Marjorie Harris must have assumed at that moment that her ordeal was almost over. The detective sergeant seemed to have lost interest, and the young woman had asked only the most obvious questions which she had been able to answer easily. There was one thing nagging away at her, of course, but the two detectives seemed to have missed it – and if they had, well, it couldn’t be very important after all.
Smith uncrossed his arms and then, slowly almost to the point of infuriatingly slowly, he wrote something else in the notebook and showed it to his partner. Then he looked up at her again.

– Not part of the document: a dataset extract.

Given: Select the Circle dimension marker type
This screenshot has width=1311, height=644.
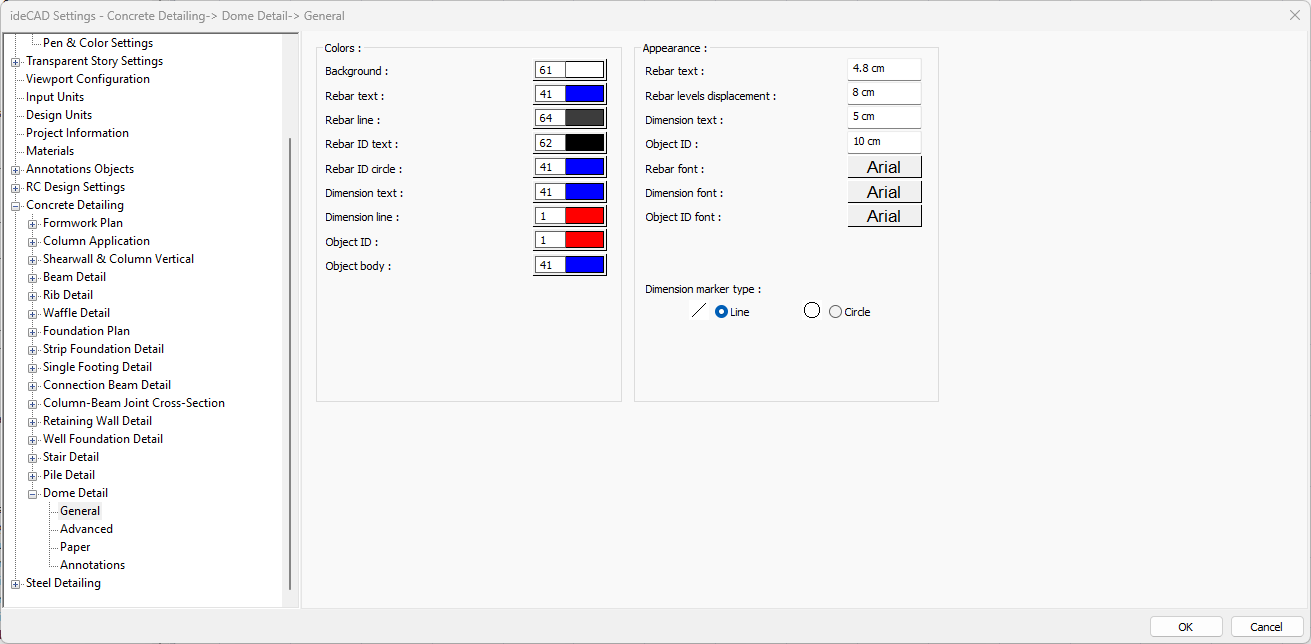Looking at the screenshot, I should tap(836, 312).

‘So far, so good, then. But what I have to ask you about next doesn’t look so good for you, Marjorie. In fact, it’s causing me considerable concern. When I came to The Queens Arms that first day, when you made Detective Constable Waters and me that salad, I showed the picture there on that iPad, didn’t I? Thank you. You told me that you had never seen him before, and I can believe that is possible. But I also told you a name, just as I told it to Mr Williams – Bernard Sokoloff. The same name that the RAC man asked you about after midnight the previous Saturday, or Sunday morning. You had heard that name, that quite unusual name, twice in five days, but you never said to me, oh, that’s the name of the man whose car was supposed to have broken down last Saturday night. We all forget names, Marjorie, but you’ve already told us you had at least one reason to remember it; what that breakdown man said about these foreigners. A bit racist, you thought. You can see why this is causing me concern, can’t you?’